肿瘤转移相关基因cDNA芯片的制备与应用

Development and application of cDNA microarray of tumor metastasis-associated genes

目的建立制备肿瘤转移相关基因cDNA基因芯片的方法,并探讨其在肿瘤转移表达谱应用方面的意义。方法选择了399个已知转移相关基因克隆,经PCR扩增纯化后,以Cartesian Pixsys 5500芯片点样仪点布于多聚赖氨酸包被的玻片上;采用Cy3-dUTP和Cy5-dUTP双重荧光标记人大肠癌和肺癌细胞、正常组织、大肠癌和肺癌组织总RNA并与阵列进行杂交。结果经ScanArrayTM 4000共聚焦荧光扫描仪检测,图像背景均匀,信号清晰,效果满意。对大肠癌细胞系和组织标本及肺癌标本表达基因扫描结果行联合聚类分析发现:两种癌的基因表达大多数相同,仅少数有差别,有30种在两种转移癌中呈持续上调或下调的基因,包括运动因子基因、粘附分子、蛋白水解酶、癌基因、抑癌基因、抑制或促进凋亡基因以及诱导血管增生和信号转导的基因等。结论优化的cDNA基因芯片制备技术用于基因表达分析有较高的效率和可靠的实用性能。检测的肿瘤转移相关基因的表达在两种癌无明显差别,表明不同癌其浸润和转移的分子机制大致相同。

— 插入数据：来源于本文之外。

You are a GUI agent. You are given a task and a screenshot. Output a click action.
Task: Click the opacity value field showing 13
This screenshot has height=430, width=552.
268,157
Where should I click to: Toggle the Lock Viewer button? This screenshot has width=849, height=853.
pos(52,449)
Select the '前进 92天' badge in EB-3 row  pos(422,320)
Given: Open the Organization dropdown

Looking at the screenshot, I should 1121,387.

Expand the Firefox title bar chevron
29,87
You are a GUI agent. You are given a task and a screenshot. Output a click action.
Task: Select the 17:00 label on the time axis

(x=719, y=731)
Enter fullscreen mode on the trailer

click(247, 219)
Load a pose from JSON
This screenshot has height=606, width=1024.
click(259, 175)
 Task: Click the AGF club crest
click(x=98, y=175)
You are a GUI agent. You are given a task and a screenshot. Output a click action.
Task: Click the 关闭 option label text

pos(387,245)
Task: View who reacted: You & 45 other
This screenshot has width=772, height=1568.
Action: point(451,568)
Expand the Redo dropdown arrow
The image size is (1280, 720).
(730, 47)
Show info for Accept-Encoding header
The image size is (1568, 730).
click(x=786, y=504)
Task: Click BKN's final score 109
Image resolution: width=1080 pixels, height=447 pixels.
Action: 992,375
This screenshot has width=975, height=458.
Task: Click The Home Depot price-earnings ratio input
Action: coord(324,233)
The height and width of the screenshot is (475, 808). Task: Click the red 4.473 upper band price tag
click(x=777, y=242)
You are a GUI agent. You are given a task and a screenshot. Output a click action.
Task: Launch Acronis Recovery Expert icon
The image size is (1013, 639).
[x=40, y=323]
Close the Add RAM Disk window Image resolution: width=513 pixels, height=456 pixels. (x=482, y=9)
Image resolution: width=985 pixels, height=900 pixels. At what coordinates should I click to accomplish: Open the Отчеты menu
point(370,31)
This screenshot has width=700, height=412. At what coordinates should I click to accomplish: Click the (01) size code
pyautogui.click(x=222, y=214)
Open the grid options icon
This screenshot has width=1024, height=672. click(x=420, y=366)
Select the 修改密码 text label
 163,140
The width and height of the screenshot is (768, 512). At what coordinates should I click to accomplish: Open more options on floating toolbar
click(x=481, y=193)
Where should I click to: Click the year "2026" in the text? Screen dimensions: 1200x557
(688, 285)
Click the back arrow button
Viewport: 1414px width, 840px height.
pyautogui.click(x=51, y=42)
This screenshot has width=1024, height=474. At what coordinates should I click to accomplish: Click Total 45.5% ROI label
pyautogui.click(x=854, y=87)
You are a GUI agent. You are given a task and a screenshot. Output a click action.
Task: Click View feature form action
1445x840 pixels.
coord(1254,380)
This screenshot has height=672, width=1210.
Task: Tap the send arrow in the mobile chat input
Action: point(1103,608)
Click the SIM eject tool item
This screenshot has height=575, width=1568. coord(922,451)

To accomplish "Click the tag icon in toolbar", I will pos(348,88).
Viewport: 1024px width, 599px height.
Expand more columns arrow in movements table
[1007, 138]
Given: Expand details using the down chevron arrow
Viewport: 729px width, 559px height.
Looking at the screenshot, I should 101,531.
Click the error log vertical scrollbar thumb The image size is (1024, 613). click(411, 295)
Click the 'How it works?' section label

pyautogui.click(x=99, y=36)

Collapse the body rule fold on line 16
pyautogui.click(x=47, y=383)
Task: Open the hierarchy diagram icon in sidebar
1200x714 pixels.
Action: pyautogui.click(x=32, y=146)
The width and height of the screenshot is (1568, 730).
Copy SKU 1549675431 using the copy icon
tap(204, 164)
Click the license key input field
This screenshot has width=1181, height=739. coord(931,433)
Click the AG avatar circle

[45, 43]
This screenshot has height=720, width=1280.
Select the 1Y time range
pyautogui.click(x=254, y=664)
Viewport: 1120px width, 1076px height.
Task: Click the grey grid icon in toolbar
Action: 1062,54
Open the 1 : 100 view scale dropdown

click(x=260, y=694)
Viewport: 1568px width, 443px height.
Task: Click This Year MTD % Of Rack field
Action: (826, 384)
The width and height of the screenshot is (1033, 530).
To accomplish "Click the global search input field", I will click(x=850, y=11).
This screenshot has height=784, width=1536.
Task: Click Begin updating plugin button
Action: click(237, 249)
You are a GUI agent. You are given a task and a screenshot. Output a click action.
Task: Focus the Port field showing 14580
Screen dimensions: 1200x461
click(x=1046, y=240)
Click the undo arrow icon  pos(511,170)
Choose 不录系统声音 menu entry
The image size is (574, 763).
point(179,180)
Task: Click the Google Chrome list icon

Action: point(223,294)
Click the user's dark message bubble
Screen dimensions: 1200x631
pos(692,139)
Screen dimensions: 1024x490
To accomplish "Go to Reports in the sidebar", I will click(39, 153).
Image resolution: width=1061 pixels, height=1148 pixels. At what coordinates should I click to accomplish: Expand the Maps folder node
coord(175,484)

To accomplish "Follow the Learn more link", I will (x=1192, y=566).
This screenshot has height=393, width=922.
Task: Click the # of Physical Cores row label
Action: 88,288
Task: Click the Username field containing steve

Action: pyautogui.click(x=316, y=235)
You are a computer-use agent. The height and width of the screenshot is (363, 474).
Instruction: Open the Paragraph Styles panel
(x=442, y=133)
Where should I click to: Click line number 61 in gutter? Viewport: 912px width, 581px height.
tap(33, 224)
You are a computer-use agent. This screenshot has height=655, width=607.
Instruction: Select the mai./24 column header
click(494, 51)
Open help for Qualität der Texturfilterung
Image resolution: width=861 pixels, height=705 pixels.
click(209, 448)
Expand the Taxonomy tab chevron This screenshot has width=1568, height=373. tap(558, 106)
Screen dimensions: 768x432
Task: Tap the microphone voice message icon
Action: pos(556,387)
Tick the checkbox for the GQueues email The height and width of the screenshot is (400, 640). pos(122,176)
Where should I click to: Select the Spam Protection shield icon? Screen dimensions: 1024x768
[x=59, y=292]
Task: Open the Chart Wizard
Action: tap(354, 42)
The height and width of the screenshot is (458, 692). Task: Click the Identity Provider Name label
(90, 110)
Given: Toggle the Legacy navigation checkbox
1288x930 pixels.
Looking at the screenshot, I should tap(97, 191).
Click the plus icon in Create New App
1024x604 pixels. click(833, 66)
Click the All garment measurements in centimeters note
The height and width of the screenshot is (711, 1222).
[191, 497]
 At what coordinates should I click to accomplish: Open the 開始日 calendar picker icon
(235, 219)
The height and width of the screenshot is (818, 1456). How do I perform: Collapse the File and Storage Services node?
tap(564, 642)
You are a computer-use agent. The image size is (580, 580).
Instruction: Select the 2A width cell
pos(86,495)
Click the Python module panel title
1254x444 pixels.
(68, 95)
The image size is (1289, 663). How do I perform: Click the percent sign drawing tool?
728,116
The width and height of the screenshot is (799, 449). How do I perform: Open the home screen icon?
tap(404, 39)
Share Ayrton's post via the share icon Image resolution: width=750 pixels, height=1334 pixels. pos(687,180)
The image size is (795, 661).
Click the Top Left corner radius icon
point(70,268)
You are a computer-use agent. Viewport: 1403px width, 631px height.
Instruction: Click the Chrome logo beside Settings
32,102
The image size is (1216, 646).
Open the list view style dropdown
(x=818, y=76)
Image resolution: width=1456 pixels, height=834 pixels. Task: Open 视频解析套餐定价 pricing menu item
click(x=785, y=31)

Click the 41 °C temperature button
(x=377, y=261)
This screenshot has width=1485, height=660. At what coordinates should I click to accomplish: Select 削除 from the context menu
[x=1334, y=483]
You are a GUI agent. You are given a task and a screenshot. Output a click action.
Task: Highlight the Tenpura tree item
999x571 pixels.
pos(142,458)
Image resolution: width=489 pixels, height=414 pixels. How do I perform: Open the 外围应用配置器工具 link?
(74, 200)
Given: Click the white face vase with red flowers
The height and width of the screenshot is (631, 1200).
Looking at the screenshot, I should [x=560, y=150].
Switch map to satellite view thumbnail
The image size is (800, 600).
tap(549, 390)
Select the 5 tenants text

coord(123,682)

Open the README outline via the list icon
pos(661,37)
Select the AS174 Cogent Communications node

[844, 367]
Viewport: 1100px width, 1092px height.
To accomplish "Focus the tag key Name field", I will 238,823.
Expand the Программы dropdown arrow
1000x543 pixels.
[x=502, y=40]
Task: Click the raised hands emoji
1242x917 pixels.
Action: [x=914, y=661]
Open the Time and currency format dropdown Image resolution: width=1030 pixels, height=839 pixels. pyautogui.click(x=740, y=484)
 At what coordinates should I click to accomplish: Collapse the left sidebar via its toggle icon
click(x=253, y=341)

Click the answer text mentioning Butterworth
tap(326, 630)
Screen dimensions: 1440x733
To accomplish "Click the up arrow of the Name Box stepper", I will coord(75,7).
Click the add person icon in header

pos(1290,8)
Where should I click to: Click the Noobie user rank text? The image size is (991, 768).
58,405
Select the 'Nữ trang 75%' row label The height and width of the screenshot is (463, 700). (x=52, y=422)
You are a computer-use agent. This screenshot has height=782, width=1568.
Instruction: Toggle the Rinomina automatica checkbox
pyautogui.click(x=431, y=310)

Objective To study the method of preparing cDNA microarray of tumor metastasis-associated genes and its application in the investigation of gene expression profile. Methods After amplification and purification by PCR, 400 tumor metastasis-associated gene clones were obtained and dotted onto the slides coated by poly-lysine. Total RNA from specimens of human colorectal carcinoma, lung carcinoma, and normal tissue samples were extracted and labeled by fluorescent staining. The labeled probes were then hybridized with the cDNA microarray. Results Uniform background and clear signal of the microarray were demonstrated by ScanArrayTM 4000. Specific mRNA expression profiles in association with colorectal cancer and lung cancer were subsequently obtained, showing that 30 genes were consistently up-regulated or down-regulated in the tissue samples examined, including motility factors, adhesion molecules, extracellular matrix-degrading enzymes, oncogenes, tumor-suppressor genes, apoptosis and anti-apoptosis genes, tumor angiogenesis factors and signal transduction factors, etc. Conclusion The optimized method is highly sensitive and applicable in examining gene expression profile. The two cancers investigated in this study do not obviously differ in light of tumor metastasis-associated gene expression profiles, indicating similar molecular mechanism accounting for the infiltration and metastatic behavior of different types of cancers.